Items from a dataset:
____
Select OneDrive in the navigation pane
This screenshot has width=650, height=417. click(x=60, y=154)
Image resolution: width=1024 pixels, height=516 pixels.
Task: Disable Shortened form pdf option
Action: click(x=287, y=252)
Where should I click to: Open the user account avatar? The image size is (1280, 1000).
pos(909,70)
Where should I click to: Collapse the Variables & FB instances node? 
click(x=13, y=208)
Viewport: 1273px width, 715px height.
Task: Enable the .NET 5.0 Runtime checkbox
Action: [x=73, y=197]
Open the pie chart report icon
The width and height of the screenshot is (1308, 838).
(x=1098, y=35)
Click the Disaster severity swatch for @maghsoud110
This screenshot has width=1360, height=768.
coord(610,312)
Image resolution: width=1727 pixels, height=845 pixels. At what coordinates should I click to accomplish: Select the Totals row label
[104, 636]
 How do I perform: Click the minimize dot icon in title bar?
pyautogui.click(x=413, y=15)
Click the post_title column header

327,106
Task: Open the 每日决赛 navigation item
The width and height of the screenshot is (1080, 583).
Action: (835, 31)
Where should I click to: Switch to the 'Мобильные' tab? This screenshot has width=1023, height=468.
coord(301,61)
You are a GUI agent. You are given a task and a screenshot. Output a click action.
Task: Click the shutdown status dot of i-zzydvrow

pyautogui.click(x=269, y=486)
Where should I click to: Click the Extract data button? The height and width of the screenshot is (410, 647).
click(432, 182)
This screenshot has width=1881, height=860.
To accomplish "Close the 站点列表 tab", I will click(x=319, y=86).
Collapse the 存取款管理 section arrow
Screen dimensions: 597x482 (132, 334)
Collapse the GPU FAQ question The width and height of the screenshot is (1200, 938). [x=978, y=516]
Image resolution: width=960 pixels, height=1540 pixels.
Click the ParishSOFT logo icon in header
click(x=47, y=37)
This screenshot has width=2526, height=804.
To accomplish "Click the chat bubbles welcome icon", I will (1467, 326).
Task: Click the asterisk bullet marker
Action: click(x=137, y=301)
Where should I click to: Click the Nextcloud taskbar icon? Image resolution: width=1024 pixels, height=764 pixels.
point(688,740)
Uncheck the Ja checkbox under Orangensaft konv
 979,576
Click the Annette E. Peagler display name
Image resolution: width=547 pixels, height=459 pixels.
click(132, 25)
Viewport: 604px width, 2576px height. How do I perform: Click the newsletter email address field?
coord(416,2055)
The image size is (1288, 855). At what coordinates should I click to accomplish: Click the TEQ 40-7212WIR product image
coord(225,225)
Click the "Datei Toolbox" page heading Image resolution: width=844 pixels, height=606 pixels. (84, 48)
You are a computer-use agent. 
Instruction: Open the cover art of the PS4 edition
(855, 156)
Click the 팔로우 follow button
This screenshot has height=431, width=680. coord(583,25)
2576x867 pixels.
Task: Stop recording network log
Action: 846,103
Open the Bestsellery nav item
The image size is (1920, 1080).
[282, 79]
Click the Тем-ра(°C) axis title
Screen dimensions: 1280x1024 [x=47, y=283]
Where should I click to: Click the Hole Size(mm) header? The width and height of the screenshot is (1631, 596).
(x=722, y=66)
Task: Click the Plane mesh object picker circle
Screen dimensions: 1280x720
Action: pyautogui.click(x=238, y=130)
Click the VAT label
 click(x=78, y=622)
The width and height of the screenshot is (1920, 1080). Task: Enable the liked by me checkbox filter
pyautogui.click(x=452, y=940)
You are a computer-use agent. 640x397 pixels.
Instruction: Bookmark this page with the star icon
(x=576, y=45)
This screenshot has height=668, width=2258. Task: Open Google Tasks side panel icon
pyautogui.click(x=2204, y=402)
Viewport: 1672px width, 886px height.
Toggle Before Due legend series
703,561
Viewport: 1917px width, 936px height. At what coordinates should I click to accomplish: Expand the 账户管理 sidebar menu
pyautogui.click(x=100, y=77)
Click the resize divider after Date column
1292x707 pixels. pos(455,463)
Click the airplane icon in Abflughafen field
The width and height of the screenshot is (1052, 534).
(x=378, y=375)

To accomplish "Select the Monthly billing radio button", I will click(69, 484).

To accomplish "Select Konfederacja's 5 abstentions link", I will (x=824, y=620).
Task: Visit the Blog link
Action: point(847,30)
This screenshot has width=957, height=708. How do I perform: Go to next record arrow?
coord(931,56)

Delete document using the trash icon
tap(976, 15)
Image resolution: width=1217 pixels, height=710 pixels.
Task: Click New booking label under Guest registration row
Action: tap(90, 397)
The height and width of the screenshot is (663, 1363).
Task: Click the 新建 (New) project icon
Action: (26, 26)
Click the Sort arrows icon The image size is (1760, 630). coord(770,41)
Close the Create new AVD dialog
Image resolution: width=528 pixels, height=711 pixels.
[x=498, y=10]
____
> Exercise description
Word for word, reproduce every record shown above.

> Answer area
Select OneDrive in the navigation pane
This screenshot has width=650, height=417. click(x=60, y=154)
Image resolution: width=1024 pixels, height=516 pixels.
Task: Disable Shortened form pdf option
Action: click(x=287, y=252)
Where should I click to: Open the user account avatar? The image size is (1280, 1000).
pos(909,70)
Where should I click to: Collapse the Variables & FB instances node? 
click(x=13, y=208)
Viewport: 1273px width, 715px height.
Task: Enable the .NET 5.0 Runtime checkbox
Action: [x=73, y=197]
Open the pie chart report icon
The width and height of the screenshot is (1308, 838).
(x=1098, y=35)
Click the Disaster severity swatch for @maghsoud110
This screenshot has width=1360, height=768.
coord(610,312)
Image resolution: width=1727 pixels, height=845 pixels. At what coordinates should I click to accomplish: Select the Totals row label
[104, 636]
 How do I perform: Click the minimize dot icon in title bar?
pyautogui.click(x=413, y=15)
Click the post_title column header

327,106
Task: Open the 每日决赛 navigation item
The width and height of the screenshot is (1080, 583).
Action: (835, 31)
Where should I click to: Switch to the 'Мобильные' tab? This screenshot has width=1023, height=468.
coord(301,61)
You are a GUI agent. You are given a task and a screenshot. Output a click action.
Task: Click the shutdown status dot of i-zzydvrow

pyautogui.click(x=269, y=486)
Where should I click to: Click the Extract data button? The height and width of the screenshot is (410, 647).
click(432, 182)
This screenshot has width=1881, height=860.
To accomplish "Close the 站点列表 tab", I will click(x=319, y=86).
Collapse the 存取款管理 section arrow
Screen dimensions: 597x482 (132, 334)
Collapse the GPU FAQ question The width and height of the screenshot is (1200, 938). [x=978, y=516]
Image resolution: width=960 pixels, height=1540 pixels.
Click the ParishSOFT logo icon in header
click(x=47, y=37)
This screenshot has width=2526, height=804.
To accomplish "Click the chat bubbles welcome icon", I will (1467, 326).
Task: Click the asterisk bullet marker
Action: click(x=137, y=301)
Where should I click to: Click the Nextcloud taskbar icon? Image resolution: width=1024 pixels, height=764 pixels.
point(688,740)
Uncheck the Ja checkbox under Orangensaft konv
 979,576
Click the Annette E. Peagler display name
Image resolution: width=547 pixels, height=459 pixels.
click(132, 25)
Viewport: 604px width, 2576px height. How do I perform: Click the newsletter email address field?
coord(416,2055)
The image size is (1288, 855). At what coordinates should I click to accomplish: Click the TEQ 40-7212WIR product image
coord(225,225)
Click the "Datei Toolbox" page heading Image resolution: width=844 pixels, height=606 pixels. (84, 48)
You are a computer-use agent. 
Instruction: Open the cover art of the PS4 edition
(855, 156)
Click the 팔로우 follow button
This screenshot has height=431, width=680. coord(583,25)
2576x867 pixels.
Task: Stop recording network log
Action: 846,103
Open the Bestsellery nav item
The image size is (1920, 1080).
[282, 79]
Click the Тем-ра(°C) axis title
Screen dimensions: 1280x1024 [x=47, y=283]
Where should I click to: Click the Hole Size(mm) header? The width and height of the screenshot is (1631, 596).
(x=722, y=66)
Task: Click the Plane mesh object picker circle
Screen dimensions: 1280x720
Action: pyautogui.click(x=238, y=130)
Click the VAT label
 click(x=78, y=622)
The width and height of the screenshot is (1920, 1080). Task: Enable the liked by me checkbox filter
pyautogui.click(x=452, y=940)
You are a computer-use agent. 640x397 pixels.
Instruction: Bookmark this page with the star icon
(x=576, y=45)
This screenshot has height=668, width=2258. Task: Open Google Tasks side panel icon
pyautogui.click(x=2204, y=402)
Viewport: 1672px width, 886px height.
Toggle Before Due legend series
703,561
Viewport: 1917px width, 936px height. At what coordinates should I click to accomplish: Expand the 账户管理 sidebar menu
pyautogui.click(x=100, y=77)
Click the resize divider after Date column
1292x707 pixels. pos(455,463)
Click the airplane icon in Abflughafen field
The width and height of the screenshot is (1052, 534).
(x=378, y=375)

To accomplish "Select the Monthly billing radio button", I will click(69, 484).

To accomplish "Select Konfederacja's 5 abstentions link", I will (x=824, y=620).
Task: Visit the Blog link
Action: point(847,30)
This screenshot has width=957, height=708. How do I perform: Go to next record arrow?
coord(931,56)

Delete document using the trash icon
tap(976, 15)
Image resolution: width=1217 pixels, height=710 pixels.
Task: Click New booking label under Guest registration row
Action: tap(90, 397)
The height and width of the screenshot is (663, 1363).
Task: Click the 新建 (New) project icon
Action: (26, 26)
Click the Sort arrows icon The image size is (1760, 630). coord(770,41)
Close the Create new AVD dialog
Image resolution: width=528 pixels, height=711 pixels.
[x=498, y=10]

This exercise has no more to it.